◆ GIVEN EXERCISE
Transcribe the following data word for word, omitting the pictures.

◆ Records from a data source

----

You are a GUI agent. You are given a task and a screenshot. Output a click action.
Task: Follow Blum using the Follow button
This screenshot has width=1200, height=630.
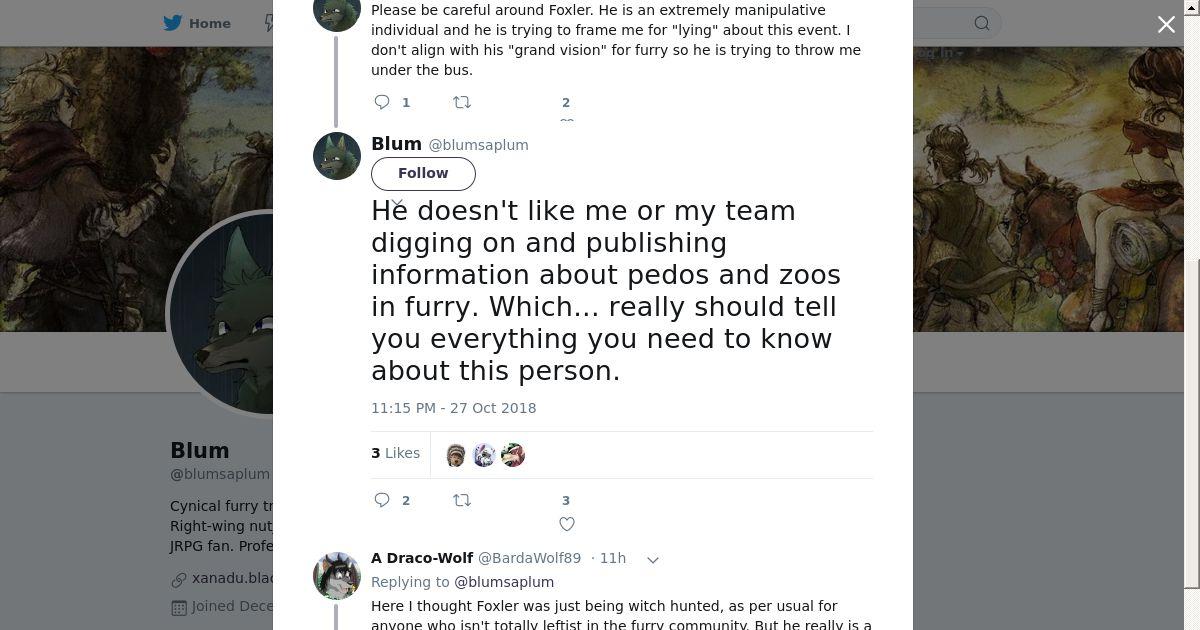click(423, 173)
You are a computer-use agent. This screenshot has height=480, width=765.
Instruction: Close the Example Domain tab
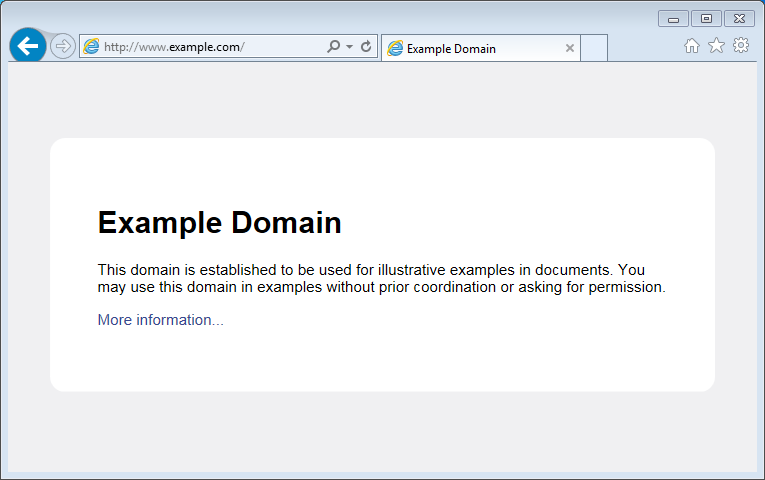pos(570,48)
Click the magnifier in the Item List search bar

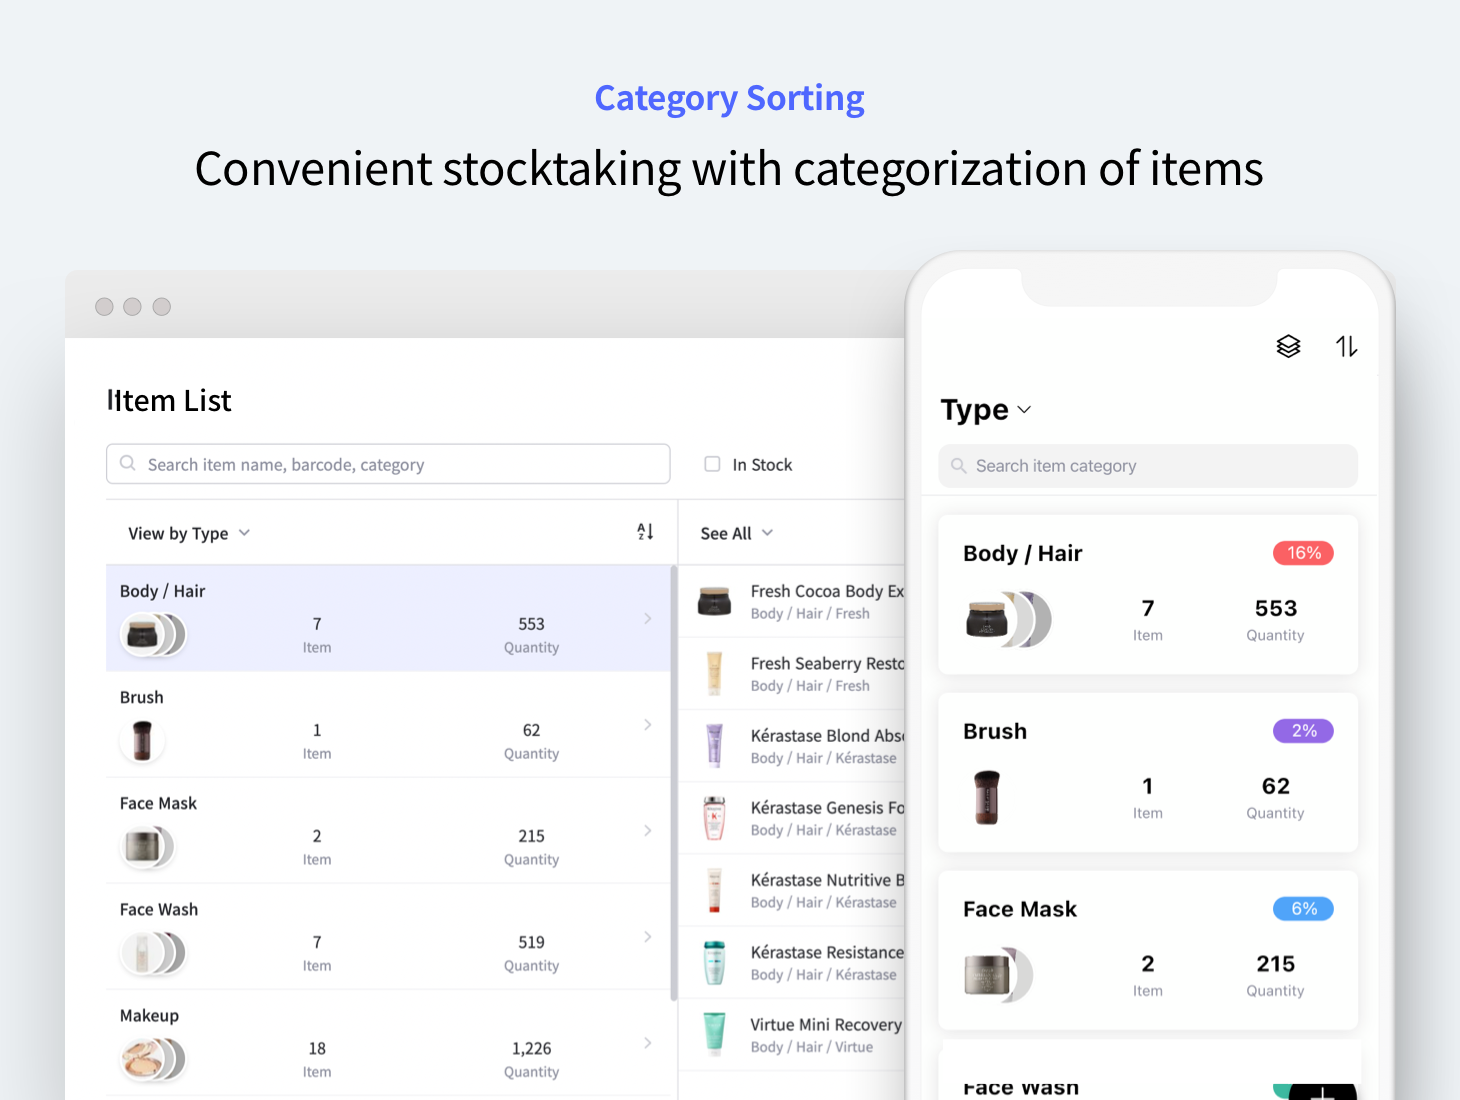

----

◆ ANSWER FOR THIS EXERCISE
You are a GUI agent. You are given a task and a screenshot. Output a click action.
Task: Follow Blum using the Follow button
This screenshot has width=1200, height=630.
click(423, 173)
You are a computer-use agent. This screenshot has height=480, width=765.
Instruction: Close the Example Domain tab
pos(570,48)
Click the magnifier in the Item List search bar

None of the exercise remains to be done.